[Task to complete] Copy the piece on Lentil Underground from "What I'm trying" to "in certain areas.", switching "legumes" to "pulses".

[Passage shown]
• • • • • • •
Liz Carlisle's Lentil Underground

As a country music singer, Liz Carlisle, who grew up in Montana, says she was interested in the poetry and philosophy of farming and rural life.

"I hadn't been involved in sustainable agriculture at all," she says, "I was a country singer. I think I shared a lot of values, but I didn't really know the language of sustainable agriculture and I wasn't, quite frankly, paying enough attention to economics or to science."

Then Jon Tester, a Montana organic farmer, was elected to the U.S. Senate as a Democrat in 2006 and Carlisle went to work for him. She started learning about a network of organic and conventional farmers using fewer industrial practices and other more sustainable strategies to keep their farms ecologically healthy and also profitable.

After working in Washington and then meeting some of the farmers Tester introduced her to, Carlisle decided to explore the origins of Montana's organic movement in graduate school. Her dissertation took her across Montana's plains, where she met the farmers who created Timeless Food, a company that now sells lentils, chickpeas, and other products nationwide.

Carlisle's research became the engaging book, Lentil Underground: Renegade Farmers and the Future of Food in America. It pays homage to the combination of conditions and ideology that drew different farmers into what were seen in the 1980s variously as improbable, ridiculous or, in a few cases, last-ditch efforts to farm differently. It's a story of farmers bucking convention and moving away from monoculture.

Writing in a narrative style, Carlisle spells out the challenges these farmers faced in shifting from traditional wheat or barley production to a system that would also include an edible legume. The book offers history and then a detailed account of how these farms fared during the drought of 2012.

What I'm trying to encourage in the food movement here is to take this next step and think about grains and legumes and domestic fair trade partnerships with people in the U.S. who grow those crops that are ecologically appropriate in certain areas.

These decades after they began, the farmers who initially grew legumes perceived as weeds have healthy soil. When rains don't come, their fields still produce while neighboring conventional ones may not. The chemistry of a grain-legume rotation was critical to soil health, as it is in the corn-soybean rotation of Midwest farms. But the Montana farmers needed a market for their legumes, which is the perennial hurdle farmers confront when they want to try something new.

Over time and with considerable dedication to the endeavor, these farmers settled on certain types of lentils and other edible legumes and then created and nurtured food markets for their products, selling mostly to high-end grocery stores. Carlisle documents the frenzy of scrambling to meet a contract for lentils when they scarcely had the means to package and label them. The ambitious, resilient farmers also learned what happens when that one contract dries up.

The story of Lentil Underground is specific to the people and conditions of central Montana. But the lessons are both universal and potentially very applicable to farmers and consumers everywhere.

For starters, sometimes the idealistic youth of yesterday turn into the wise sages of today. And that's certainly the case for David Oien, the farmer at the heart of Carlisle's story. He left the family farm for university and stayed away some years before returning at age 27. That's when he convinced his dad to let him go his own way on a few acres, for which he took a lot of heat from his family and neighbors. His new farming ideas looked "messy" on a landscape whose minders took pride in uniformity.

During a national book tour last year, Carlisle and Oien visited Iowa and met with farmers here. She says the stakes were very different for struggling Montana farmers in the 1980s than they are for Corn Belt farmers now. For starters, Montana was never the industrial agriculture powerhouse that Iowa or Illinois is.
• • • • • • •
[Supplied information]
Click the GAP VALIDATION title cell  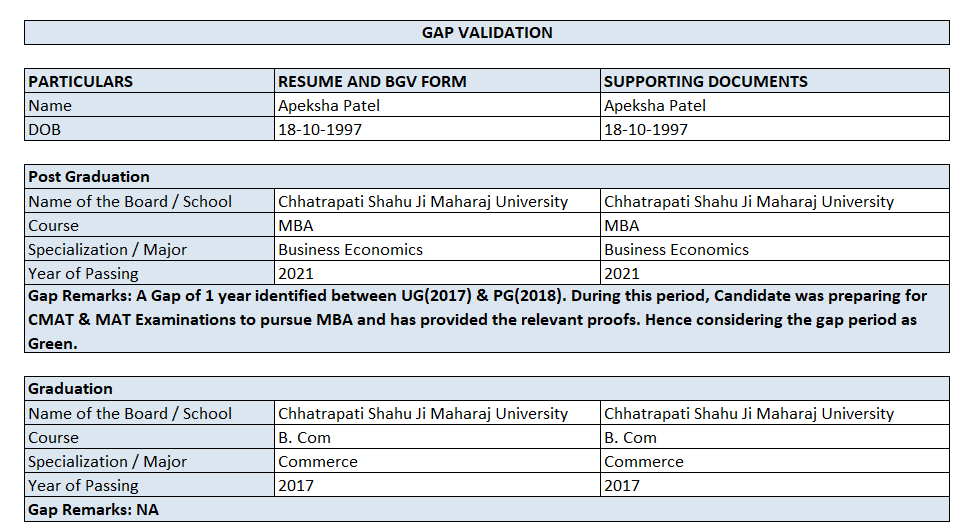pyautogui.click(x=487, y=33)

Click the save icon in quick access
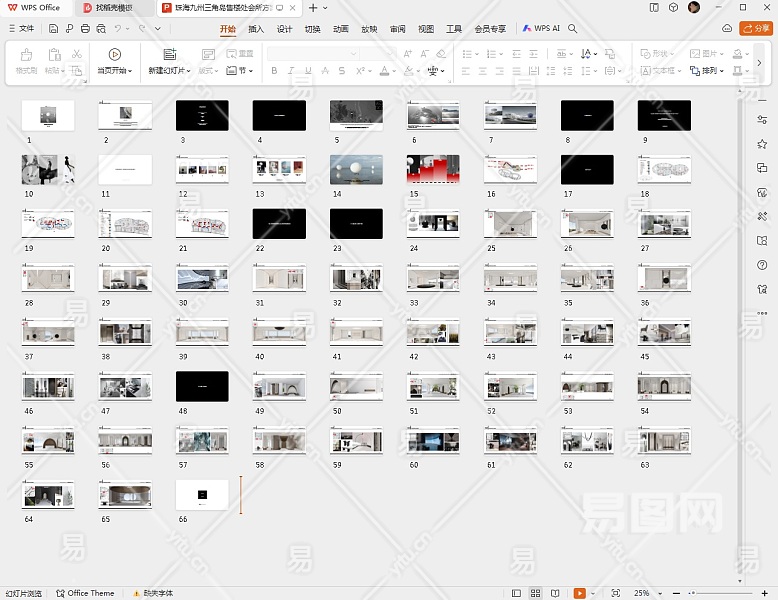pos(53,29)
• • • • • • •
[Answer below]
What I'm trying to encourage in the food movement here is to take this next step and think about grains and pulses and domestic fair trade partnerships with people in the U.S. who grow those crops that are ecologically appropriate in certain areas.